Dataset entries
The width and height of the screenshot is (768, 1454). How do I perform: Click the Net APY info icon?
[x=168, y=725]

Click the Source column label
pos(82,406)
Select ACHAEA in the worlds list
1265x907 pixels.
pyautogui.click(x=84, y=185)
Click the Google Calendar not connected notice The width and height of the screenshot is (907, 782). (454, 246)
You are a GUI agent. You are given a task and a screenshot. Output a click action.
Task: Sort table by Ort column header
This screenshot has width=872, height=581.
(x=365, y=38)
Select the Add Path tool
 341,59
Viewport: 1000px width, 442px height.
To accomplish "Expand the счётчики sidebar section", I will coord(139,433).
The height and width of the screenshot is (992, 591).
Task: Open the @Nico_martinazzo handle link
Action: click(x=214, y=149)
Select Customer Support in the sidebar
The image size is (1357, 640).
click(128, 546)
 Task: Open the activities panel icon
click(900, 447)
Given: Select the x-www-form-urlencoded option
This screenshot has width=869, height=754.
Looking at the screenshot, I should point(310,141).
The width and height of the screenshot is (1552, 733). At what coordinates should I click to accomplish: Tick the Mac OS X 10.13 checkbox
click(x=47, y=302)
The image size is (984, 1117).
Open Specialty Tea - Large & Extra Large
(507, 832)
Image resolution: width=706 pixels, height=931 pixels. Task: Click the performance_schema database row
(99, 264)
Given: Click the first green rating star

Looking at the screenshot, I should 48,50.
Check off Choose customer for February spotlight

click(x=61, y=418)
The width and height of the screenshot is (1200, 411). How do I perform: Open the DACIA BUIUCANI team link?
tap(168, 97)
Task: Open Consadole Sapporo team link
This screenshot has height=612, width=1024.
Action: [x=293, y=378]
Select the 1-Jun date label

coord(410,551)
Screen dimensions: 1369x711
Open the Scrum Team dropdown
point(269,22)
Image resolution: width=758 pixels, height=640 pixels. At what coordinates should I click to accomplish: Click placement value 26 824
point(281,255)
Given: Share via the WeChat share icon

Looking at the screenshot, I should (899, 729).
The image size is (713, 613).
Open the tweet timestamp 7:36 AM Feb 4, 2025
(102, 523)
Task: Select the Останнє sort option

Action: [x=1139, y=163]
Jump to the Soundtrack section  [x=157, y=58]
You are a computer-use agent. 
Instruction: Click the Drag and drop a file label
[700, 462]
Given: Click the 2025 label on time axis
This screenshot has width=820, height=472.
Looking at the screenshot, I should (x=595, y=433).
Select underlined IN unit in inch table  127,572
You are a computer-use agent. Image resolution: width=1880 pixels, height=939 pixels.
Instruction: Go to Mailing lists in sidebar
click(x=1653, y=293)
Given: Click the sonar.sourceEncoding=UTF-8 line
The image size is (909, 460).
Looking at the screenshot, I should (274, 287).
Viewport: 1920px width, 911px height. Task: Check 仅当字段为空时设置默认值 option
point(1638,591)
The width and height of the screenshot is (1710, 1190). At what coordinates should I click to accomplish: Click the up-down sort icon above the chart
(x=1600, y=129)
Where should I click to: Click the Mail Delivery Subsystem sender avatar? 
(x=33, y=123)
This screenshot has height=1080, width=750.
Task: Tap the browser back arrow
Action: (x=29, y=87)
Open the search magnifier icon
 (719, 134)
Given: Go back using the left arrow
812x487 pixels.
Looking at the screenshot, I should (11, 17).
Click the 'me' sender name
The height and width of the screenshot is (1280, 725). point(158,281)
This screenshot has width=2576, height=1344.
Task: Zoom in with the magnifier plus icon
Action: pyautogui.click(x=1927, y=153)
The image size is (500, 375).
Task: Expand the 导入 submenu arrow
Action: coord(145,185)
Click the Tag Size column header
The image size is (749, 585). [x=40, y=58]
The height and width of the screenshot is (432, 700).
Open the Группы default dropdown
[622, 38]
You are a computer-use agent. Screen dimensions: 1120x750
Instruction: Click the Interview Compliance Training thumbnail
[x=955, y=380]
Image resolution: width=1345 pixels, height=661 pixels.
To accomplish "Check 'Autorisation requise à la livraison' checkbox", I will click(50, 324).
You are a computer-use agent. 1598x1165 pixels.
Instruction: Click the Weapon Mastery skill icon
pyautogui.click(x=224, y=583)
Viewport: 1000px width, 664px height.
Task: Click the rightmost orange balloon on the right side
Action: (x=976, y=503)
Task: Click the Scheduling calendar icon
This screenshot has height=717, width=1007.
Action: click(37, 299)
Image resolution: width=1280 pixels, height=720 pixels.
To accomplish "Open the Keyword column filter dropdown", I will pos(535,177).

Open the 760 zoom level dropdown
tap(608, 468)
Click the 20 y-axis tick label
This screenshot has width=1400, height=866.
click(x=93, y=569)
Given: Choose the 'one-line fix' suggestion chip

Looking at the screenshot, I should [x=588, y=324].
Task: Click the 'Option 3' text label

§ **Work to be completed**: Output the records exactly, including every line.

§ **Exercise answer**:
The width and height of the screenshot is (768, 1454). How do I perform: Click the Net APY info icon?
[x=168, y=725]

Click the Source column label
pos(82,406)
Select ACHAEA in the worlds list
1265x907 pixels.
pyautogui.click(x=84, y=185)
Click the Google Calendar not connected notice The width and height of the screenshot is (907, 782). (454, 246)
You are a GUI agent. You are given a task and a screenshot. Output a click action.
Task: Sort table by Ort column header
This screenshot has width=872, height=581.
(x=365, y=38)
Select the Add Path tool
 341,59
Viewport: 1000px width, 442px height.
To accomplish "Expand the счётчики sidebar section", I will coord(139,433).
The height and width of the screenshot is (992, 591).
Task: Open the @Nico_martinazzo handle link
Action: click(x=214, y=149)
Select Customer Support in the sidebar
The image size is (1357, 640).
click(128, 546)
 Task: Open the activities panel icon
click(900, 447)
Given: Select the x-www-form-urlencoded option
This screenshot has width=869, height=754.
Looking at the screenshot, I should point(310,141).
The width and height of the screenshot is (1552, 733). At what coordinates should I click to accomplish: Tick the Mac OS X 10.13 checkbox
click(x=47, y=302)
The image size is (984, 1117).
Open Specialty Tea - Large & Extra Large
(507, 832)
Image resolution: width=706 pixels, height=931 pixels. Task: Click the performance_schema database row
(99, 264)
Given: Click the first green rating star

Looking at the screenshot, I should 48,50.
Check off Choose customer for February spotlight

click(x=61, y=418)
The width and height of the screenshot is (1200, 411). How do I perform: Open the DACIA BUIUCANI team link?
tap(168, 97)
Task: Open Consadole Sapporo team link
This screenshot has height=612, width=1024.
Action: [x=293, y=378]
Select the 1-Jun date label

coord(410,551)
Screen dimensions: 1369x711
Open the Scrum Team dropdown
point(269,22)
Image resolution: width=758 pixels, height=640 pixels. At what coordinates should I click to accomplish: Click placement value 26 824
point(281,255)
Given: Share via the WeChat share icon

Looking at the screenshot, I should (899, 729).
The image size is (713, 613).
Open the tweet timestamp 7:36 AM Feb 4, 2025
(102, 523)
Task: Select the Останнє sort option

Action: [x=1139, y=163]
Jump to the Soundtrack section  [x=157, y=58]
You are a computer-use agent. 
Instruction: Click the Drag and drop a file label
[700, 462]
Given: Click the 2025 label on time axis
This screenshot has width=820, height=472.
Looking at the screenshot, I should (x=595, y=433).
Select underlined IN unit in inch table  127,572
You are a computer-use agent. Image resolution: width=1880 pixels, height=939 pixels.
Instruction: Go to Mailing lists in sidebar
click(x=1653, y=293)
Given: Click the sonar.sourceEncoding=UTF-8 line
The image size is (909, 460).
Looking at the screenshot, I should (274, 287).
Viewport: 1920px width, 911px height. Task: Check 仅当字段为空时设置默认值 option
point(1638,591)
The width and height of the screenshot is (1710, 1190). At what coordinates should I click to accomplish: Click the up-down sort icon above the chart
(x=1600, y=129)
Where should I click to: Click the Mail Delivery Subsystem sender avatar? 
(x=33, y=123)
This screenshot has height=1080, width=750.
Task: Tap the browser back arrow
Action: (x=29, y=87)
Open the search magnifier icon
 (719, 134)
Given: Go back using the left arrow
812x487 pixels.
Looking at the screenshot, I should (11, 17).
Click the 'me' sender name
The height and width of the screenshot is (1280, 725). point(158,281)
This screenshot has width=2576, height=1344.
Task: Zoom in with the magnifier plus icon
Action: pyautogui.click(x=1927, y=153)
The image size is (500, 375).
Task: Expand the 导入 submenu arrow
Action: coord(145,185)
Click the Tag Size column header
The image size is (749, 585). [x=40, y=58]
The height and width of the screenshot is (432, 700).
Open the Группы default dropdown
[622, 38]
You are a computer-use agent. Screen dimensions: 1120x750
Instruction: Click the Interview Compliance Training thumbnail
[x=955, y=380]
Image resolution: width=1345 pixels, height=661 pixels.
To accomplish "Check 'Autorisation requise à la livraison' checkbox", I will click(50, 324).
You are a computer-use agent. 1598x1165 pixels.
Instruction: Click the Weapon Mastery skill icon
pyautogui.click(x=224, y=583)
Viewport: 1000px width, 664px height.
Task: Click the rightmost orange balloon on the right side
Action: (x=976, y=503)
Task: Click the Scheduling calendar icon
This screenshot has height=717, width=1007.
Action: click(37, 299)
Image resolution: width=1280 pixels, height=720 pixels.
To accomplish "Open the Keyword column filter dropdown", I will pos(535,177).

Open the 760 zoom level dropdown
tap(608, 468)
Click the 20 y-axis tick label
This screenshot has width=1400, height=866.
click(x=93, y=569)
Given: Choose the 'one-line fix' suggestion chip

Looking at the screenshot, I should [x=588, y=324].
Task: Click the 'Option 3' text label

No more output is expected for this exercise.